PAGE EXTRACT:

== == ==

Bede Sixth Form College is a further education sixth-form college, based in Billingham, County Durham, England. The college provides A-Level, vocational courses, apprenticeship training, and higher education courses. It is a TASS accredited college, with a dedicated sports centre situated on its site.

It was established in 1972, following a reorganisation of various schools on the Billingham Campus site. The college took its name from the famous Northumbrian scholar The Venerable Bede. It merged with Stockton Riverside College in May 2008. The college group now also includes Redcar and Cleveland College, NETA Training and The Skills Academy, it is known as the Education Training Collective (Etc.).

== == ==

GIVEN PROBLEM 1:
According to the Bede Sixth Form College text, where does the college's name come from? Answer in one to three sentences.
GIVEN PROBLEM 2:
Could you extend the Bede Sixth Form College text, picking up right after its last sentence?
The material after this point comes from a different source than the text above.

SUPPLIED DATA:

== == ==

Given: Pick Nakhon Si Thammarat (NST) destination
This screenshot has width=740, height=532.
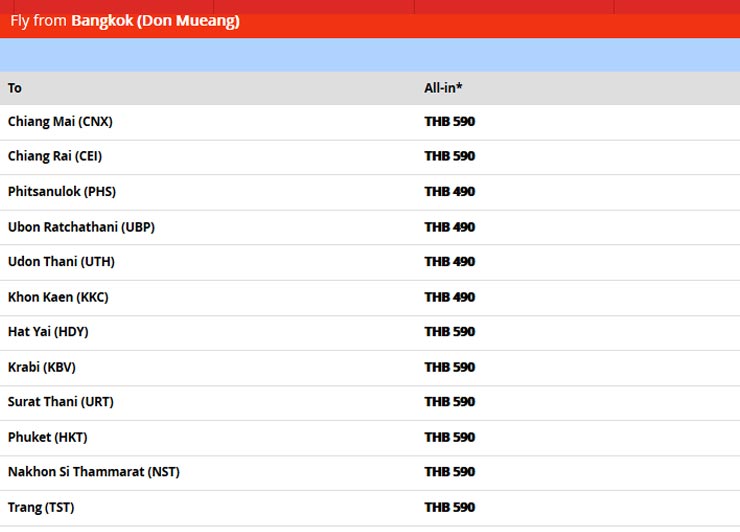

== == ==

EXERCISE RESULT 1:
The college took its name from the Venerable Bede, the famous Northumbrian scholar.

EXERCISE RESULT 2:
History
Three halls of the site was built in 1962 by George Wimpey as Billingham Campus on  for Teesside Education Committee. The first hall had been built in 1958. It included a five form-entry co-educational grammar-technical school, Bede Hall Grammar School (which included a sixth form), and 3 secondary modern schools 'Faraday Hall', 'Davy Hall' and 'Stephenson Hall'(an older school on Hale Road Billingham). In 1965 it was agreed to combine the whole site into one comprehensive school which took place in the early 1970s. Bede Hall Grammar school was renamed Brunner school but would later be demolished. The older building 'Stephenson Hall' became 'Bede 6th Form college'. Brunner Hall, Faraday Hall and Davy Hall became Billingham Campus, an 11-16 comprehensive school.

Sixth form college
Bede Sixth Form College left Cleveland County Council control on 1 April 1993, and was funded by the Further Education Funding Council for England until 2001 when funded by North East LSC. It merged with Stockton Riverside College in May 2008. The new buildings and sport centre were built by Morgan Ashurst, who won the contract in July 2008 and was officially opened in 2009.

Activities
The Bede College Choir sang "Dear Lord and Father of Mankind" in the film Atonement, which won an Academy Award for Best Original Music Score in 2007.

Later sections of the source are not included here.